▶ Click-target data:
========

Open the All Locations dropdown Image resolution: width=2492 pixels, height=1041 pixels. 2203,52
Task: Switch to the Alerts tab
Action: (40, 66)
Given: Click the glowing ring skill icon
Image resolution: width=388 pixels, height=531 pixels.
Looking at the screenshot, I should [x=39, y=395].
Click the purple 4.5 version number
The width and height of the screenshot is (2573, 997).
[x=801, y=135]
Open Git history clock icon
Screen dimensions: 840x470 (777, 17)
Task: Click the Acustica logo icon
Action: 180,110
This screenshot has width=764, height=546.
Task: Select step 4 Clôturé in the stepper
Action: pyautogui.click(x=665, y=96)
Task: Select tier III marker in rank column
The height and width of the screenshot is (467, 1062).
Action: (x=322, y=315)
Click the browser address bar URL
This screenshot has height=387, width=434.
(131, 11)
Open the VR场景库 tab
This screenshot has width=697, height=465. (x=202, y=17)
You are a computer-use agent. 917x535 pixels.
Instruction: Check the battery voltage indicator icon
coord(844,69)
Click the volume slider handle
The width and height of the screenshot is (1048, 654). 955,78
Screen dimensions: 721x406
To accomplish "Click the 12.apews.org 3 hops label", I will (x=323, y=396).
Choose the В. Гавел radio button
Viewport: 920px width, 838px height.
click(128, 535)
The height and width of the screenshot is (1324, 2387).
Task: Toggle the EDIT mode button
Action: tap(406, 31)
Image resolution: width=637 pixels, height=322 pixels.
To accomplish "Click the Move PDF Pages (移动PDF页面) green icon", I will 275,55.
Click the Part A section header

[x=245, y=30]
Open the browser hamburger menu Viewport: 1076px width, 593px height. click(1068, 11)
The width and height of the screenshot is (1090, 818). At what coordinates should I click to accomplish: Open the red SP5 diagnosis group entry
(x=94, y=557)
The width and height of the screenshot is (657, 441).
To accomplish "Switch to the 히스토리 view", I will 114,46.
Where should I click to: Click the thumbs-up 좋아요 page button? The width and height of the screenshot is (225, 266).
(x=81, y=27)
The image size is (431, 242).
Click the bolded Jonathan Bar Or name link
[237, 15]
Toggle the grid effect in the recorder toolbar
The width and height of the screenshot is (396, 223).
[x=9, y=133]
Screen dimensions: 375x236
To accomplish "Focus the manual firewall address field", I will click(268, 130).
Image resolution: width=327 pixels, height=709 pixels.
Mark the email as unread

========

▶ STATED TASK: Return all of the entries above, copying each line without any change.

▶ OUTPUT OF THE EXERCISE:
Open the All Locations dropdown Image resolution: width=2492 pixels, height=1041 pixels. 2203,52
Task: Switch to the Alerts tab
Action: (40, 66)
Given: Click the glowing ring skill icon
Image resolution: width=388 pixels, height=531 pixels.
Looking at the screenshot, I should [x=39, y=395].
Click the purple 4.5 version number
The width and height of the screenshot is (2573, 997).
[x=801, y=135]
Open Git history clock icon
Screen dimensions: 840x470 (777, 17)
Task: Click the Acustica logo icon
Action: 180,110
This screenshot has width=764, height=546.
Task: Select step 4 Clôturé in the stepper
Action: pyautogui.click(x=665, y=96)
Task: Select tier III marker in rank column
The height and width of the screenshot is (467, 1062).
Action: (x=322, y=315)
Click the browser address bar URL
This screenshot has height=387, width=434.
(131, 11)
Open the VR场景库 tab
This screenshot has width=697, height=465. (x=202, y=17)
You are a computer-use agent. 917x535 pixels.
Instruction: Check the battery voltage indicator icon
coord(844,69)
Click the volume slider handle
The width and height of the screenshot is (1048, 654). 955,78
Screen dimensions: 721x406
To accomplish "Click the 12.apews.org 3 hops label", I will (x=323, y=396).
Choose the В. Гавел radio button
Viewport: 920px width, 838px height.
click(128, 535)
The height and width of the screenshot is (1324, 2387).
Task: Toggle the EDIT mode button
Action: tap(406, 31)
Image resolution: width=637 pixels, height=322 pixels.
To accomplish "Click the Move PDF Pages (移动PDF页面) green icon", I will 275,55.
Click the Part A section header

[x=245, y=30]
Open the browser hamburger menu Viewport: 1076px width, 593px height. click(1068, 11)
The width and height of the screenshot is (1090, 818). At what coordinates should I click to accomplish: Open the red SP5 diagnosis group entry
(x=94, y=557)
The width and height of the screenshot is (657, 441).
To accomplish "Switch to the 히스토리 view", I will 114,46.
Where should I click to: Click the thumbs-up 좋아요 page button? The width and height of the screenshot is (225, 266).
(x=81, y=27)
The image size is (431, 242).
Click the bolded Jonathan Bar Or name link
[237, 15]
Toggle the grid effect in the recorder toolbar
The width and height of the screenshot is (396, 223).
[x=9, y=133]
Screen dimensions: 375x236
To accomplish "Focus the manual firewall address field", I will click(268, 130).
Image resolution: width=327 pixels, height=709 pixels.
Mark the email as unread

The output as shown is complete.